Sunday, April 22, 2012

Model: The Cow Chair



This is the first in a series of posts I will do where I make scale or full working prototypes of a few Ideas I've had for products or furniture. This one is the "Cow Chair", a light hearted idea for an upholstered club chair. Apologies for the terrible phone photography but it was the only camera I had available at the time.







To the left is the original quick sketch of the proposed design. The material to be used for the prototype is Cardboard as it is the only material I had in any abundance having just taken deliver of a bed and having a very small bin to dispose of the packaging.
















I had some guidance and inspiration while I was making this prototype in the form of Charles and Ray Eames, even if they're just made from cardboard it was nice to have them looking over me while I worked.

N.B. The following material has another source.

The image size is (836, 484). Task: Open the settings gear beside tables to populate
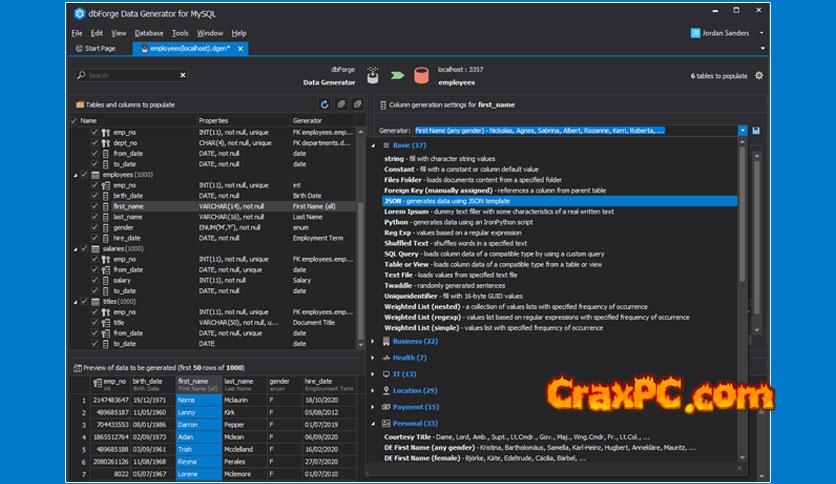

The first part I made was the sides of the chair, these were cut using a serrated edged pen knife which made the cutting a bit easier with this thickness of the board.





















I folded the board in two so I could cut both sides at the same time and ensure they were even.

 

Next I made the seat of the chair. To ensure the back of the chair would match up with the sides in height and depth I marked the piece to be turned into the seat from the edge of the sides.































These parts were then taped together to give the basic form.


 

The next part was to build up the seat and back of the chair with padding.



 A number of peices of card were taped together for this purpose with the join concealed under the fold of the back cushion.

















The whole model was then taped with masking tape to allow the pattern of the fabric and decorative details to be drawn on. Here's the taped chair with the cushions in place.

















Now to make the headrest. This part was quite difficult to work out. The irregular shape of the head and the fact card this thick does not particularly like to be folded resulted in an awful lot of grooves cut in the piece to facilitate the folding.





















With the piece rolled into shape it was then taped to match the rest of the chair


















Now with the addition of two horns the chair was almost complete



The chair fabric pattern and face details were now drawn on. In a production version I would imagine details like the eyes and eye lashes would be better suited to be raised plastic details rather than on the surface to compliment the cartoon nature of the chair.


















Well there she is... And doesnt she look happy! I also have drawings made for a sheep variant chair which Would be similar though possibly upholstered differently.